=== Section Start ===
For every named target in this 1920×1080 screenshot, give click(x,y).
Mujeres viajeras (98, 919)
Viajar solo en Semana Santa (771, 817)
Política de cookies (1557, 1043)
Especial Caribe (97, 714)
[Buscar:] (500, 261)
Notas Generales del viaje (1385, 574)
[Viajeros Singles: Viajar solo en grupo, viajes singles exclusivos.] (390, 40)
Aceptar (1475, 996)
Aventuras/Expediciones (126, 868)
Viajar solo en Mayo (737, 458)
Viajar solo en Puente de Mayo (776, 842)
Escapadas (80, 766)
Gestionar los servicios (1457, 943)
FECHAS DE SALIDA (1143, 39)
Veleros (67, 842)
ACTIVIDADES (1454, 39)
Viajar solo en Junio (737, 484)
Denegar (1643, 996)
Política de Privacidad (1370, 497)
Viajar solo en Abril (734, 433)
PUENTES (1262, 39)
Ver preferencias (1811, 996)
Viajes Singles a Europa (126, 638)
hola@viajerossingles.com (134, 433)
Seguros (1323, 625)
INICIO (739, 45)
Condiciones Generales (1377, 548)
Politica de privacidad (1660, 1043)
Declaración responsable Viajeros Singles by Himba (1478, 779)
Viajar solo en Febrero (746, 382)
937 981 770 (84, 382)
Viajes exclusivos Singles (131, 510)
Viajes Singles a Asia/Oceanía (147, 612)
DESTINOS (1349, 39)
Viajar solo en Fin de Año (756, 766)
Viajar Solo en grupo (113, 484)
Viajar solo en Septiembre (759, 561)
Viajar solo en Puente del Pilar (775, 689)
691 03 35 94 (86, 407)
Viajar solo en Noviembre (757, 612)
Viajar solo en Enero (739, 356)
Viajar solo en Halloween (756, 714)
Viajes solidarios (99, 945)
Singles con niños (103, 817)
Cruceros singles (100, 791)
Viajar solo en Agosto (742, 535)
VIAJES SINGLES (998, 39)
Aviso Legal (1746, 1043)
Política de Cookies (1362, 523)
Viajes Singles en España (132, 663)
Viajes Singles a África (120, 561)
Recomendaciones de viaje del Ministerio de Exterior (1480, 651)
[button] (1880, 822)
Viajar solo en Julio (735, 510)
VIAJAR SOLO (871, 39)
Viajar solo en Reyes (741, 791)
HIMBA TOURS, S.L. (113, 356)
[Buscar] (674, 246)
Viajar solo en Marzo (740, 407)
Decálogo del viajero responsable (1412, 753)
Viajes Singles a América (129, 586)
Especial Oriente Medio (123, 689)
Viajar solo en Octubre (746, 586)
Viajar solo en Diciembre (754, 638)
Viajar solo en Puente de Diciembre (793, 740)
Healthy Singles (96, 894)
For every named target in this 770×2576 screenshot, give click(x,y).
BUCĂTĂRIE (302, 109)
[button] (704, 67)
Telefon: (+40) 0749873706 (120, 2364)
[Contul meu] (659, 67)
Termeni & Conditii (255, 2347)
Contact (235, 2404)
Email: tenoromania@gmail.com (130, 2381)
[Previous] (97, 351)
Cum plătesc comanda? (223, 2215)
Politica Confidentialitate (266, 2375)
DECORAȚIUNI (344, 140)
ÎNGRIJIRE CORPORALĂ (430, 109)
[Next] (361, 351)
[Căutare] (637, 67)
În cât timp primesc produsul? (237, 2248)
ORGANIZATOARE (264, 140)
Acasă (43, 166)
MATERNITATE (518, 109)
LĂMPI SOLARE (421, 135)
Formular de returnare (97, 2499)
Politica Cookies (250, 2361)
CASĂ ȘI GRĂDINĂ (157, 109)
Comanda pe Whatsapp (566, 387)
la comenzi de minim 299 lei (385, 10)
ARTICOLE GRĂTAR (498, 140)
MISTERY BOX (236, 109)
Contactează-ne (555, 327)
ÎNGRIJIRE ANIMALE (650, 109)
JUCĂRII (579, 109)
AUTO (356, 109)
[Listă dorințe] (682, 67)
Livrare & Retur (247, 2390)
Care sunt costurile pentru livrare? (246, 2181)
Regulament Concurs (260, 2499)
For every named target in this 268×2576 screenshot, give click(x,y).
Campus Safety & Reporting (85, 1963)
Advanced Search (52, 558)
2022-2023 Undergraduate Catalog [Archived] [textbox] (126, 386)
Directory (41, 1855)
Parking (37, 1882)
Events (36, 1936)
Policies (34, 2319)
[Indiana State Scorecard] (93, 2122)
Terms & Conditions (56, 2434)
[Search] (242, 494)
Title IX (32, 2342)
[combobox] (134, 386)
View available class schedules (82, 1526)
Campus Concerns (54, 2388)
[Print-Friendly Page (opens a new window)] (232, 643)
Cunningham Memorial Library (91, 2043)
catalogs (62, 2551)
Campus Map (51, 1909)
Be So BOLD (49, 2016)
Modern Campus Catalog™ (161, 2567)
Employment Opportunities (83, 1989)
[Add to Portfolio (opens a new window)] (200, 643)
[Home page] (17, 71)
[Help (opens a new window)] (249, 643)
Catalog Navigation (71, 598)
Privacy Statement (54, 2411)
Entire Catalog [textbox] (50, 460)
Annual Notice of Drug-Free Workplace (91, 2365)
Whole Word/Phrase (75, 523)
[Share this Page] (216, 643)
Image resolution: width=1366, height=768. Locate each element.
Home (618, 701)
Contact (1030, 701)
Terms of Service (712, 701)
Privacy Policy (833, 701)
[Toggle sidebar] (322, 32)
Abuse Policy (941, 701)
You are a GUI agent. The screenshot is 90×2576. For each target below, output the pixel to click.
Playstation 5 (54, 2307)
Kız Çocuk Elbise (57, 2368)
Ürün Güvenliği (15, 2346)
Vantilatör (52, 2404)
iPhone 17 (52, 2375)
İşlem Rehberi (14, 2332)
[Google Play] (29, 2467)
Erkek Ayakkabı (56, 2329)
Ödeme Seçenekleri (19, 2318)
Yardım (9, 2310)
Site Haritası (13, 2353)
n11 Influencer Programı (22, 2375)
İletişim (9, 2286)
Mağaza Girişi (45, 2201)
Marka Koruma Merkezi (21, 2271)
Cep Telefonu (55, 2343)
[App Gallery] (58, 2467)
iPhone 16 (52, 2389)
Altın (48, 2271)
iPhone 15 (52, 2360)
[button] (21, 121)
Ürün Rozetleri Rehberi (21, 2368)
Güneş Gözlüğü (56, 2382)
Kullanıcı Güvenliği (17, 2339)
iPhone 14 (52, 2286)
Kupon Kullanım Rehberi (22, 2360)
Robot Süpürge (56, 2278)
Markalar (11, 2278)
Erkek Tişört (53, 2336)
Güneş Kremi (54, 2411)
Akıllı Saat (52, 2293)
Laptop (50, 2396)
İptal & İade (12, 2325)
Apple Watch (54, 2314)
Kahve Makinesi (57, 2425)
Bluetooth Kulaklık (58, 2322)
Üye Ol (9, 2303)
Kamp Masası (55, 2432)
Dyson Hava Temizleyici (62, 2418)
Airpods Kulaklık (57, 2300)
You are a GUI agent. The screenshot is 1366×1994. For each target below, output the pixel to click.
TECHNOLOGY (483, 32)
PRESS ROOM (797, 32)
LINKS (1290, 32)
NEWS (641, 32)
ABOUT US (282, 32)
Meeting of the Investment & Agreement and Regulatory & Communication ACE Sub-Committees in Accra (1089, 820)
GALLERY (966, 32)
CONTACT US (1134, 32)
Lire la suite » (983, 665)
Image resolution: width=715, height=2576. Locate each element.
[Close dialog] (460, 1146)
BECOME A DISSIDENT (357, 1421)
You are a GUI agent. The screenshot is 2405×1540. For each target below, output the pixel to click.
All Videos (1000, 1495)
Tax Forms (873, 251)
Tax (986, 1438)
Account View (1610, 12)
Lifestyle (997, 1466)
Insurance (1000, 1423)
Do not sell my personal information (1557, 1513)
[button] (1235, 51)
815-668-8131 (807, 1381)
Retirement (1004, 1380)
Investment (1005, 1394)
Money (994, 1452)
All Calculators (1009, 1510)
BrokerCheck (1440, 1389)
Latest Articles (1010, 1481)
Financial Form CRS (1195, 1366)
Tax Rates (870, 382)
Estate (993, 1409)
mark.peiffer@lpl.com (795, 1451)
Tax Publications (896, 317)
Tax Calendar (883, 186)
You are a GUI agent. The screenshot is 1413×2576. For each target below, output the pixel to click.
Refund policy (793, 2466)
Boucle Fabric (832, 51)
=== Section End ===
When the line with "Terms of Service (712, 701)" is reached in the data above, begin copying, and stop after the line with "Latest Articles (1010, 1481)"; copy each line exactly, both ends included.

Terms of Service (712, 701)
Privacy Policy (833, 701)
[Toggle sidebar] (322, 32)
Abuse Policy (941, 701)
You are a GUI agent. The screenshot is 90×2576. For each target below, output the pixel to click.
Playstation 5 (54, 2307)
Kız Çocuk Elbise (57, 2368)
Ürün Güvenliği (15, 2346)
Vantilatör (52, 2404)
iPhone 17 (52, 2375)
İşlem Rehberi (14, 2332)
[Google Play] (29, 2467)
Erkek Ayakkabı (56, 2329)
Ödeme Seçenekleri (19, 2318)
Yardım (9, 2310)
Site Haritası (13, 2353)
n11 Influencer Programı (22, 2375)
İletişim (9, 2286)
Mağaza Girişi (45, 2201)
Marka Koruma Merkezi (21, 2271)
Cep Telefonu (55, 2343)
[App Gallery] (58, 2467)
iPhone 16 (52, 2389)
Altın (48, 2271)
iPhone 15 (52, 2360)
[button] (21, 121)
Ürün Rozetleri Rehberi (21, 2368)
Güneş Gözlüğü (56, 2382)
Kullanıcı Güvenliği (17, 2339)
iPhone 14 (52, 2286)
Kupon Kullanım Rehberi (22, 2360)
Robot Süpürge (56, 2278)
Markalar (11, 2278)
Erkek Tişört (53, 2336)
Güneş Kremi (54, 2411)
Akıllı Saat (52, 2293)
Laptop (50, 2396)
İptal & İade (12, 2325)
Apple Watch (54, 2314)
Kahve Makinesi (57, 2425)
Bluetooth Kulaklık (58, 2322)
Üye Ol (9, 2303)
Kamp Masası (55, 2432)
Dyson Hava Temizleyici (62, 2418)
Airpods Kulaklık (57, 2300)
You are a GUI agent. The screenshot is 1366×1994. For each target below, output the pixel to click.
TECHNOLOGY (483, 32)
PRESS ROOM (797, 32)
LINKS (1290, 32)
NEWS (641, 32)
ABOUT US (282, 32)
Meeting of the Investment & Agreement and Regulatory & Communication ACE Sub-Committees in Accra (1089, 820)
GALLERY (966, 32)
CONTACT US (1134, 32)
Lire la suite » (983, 665)
Image resolution: width=715, height=2576. Locate each element.
[Close dialog] (460, 1146)
BECOME A DISSIDENT (357, 1421)
You are a GUI agent. The screenshot is 2405×1540. For each target below, output the pixel to click.
All Videos (1000, 1495)
Tax Forms (873, 251)
Tax (986, 1438)
Account View (1610, 12)
Lifestyle (997, 1466)
Insurance (1000, 1423)
Do not sell my personal information (1557, 1513)
[button] (1235, 51)
815-668-8131 (807, 1381)
Retirement (1004, 1380)
Investment (1005, 1394)
Money (994, 1452)
All Calculators (1009, 1510)
BrokerCheck (1440, 1389)
Latest Articles (1010, 1481)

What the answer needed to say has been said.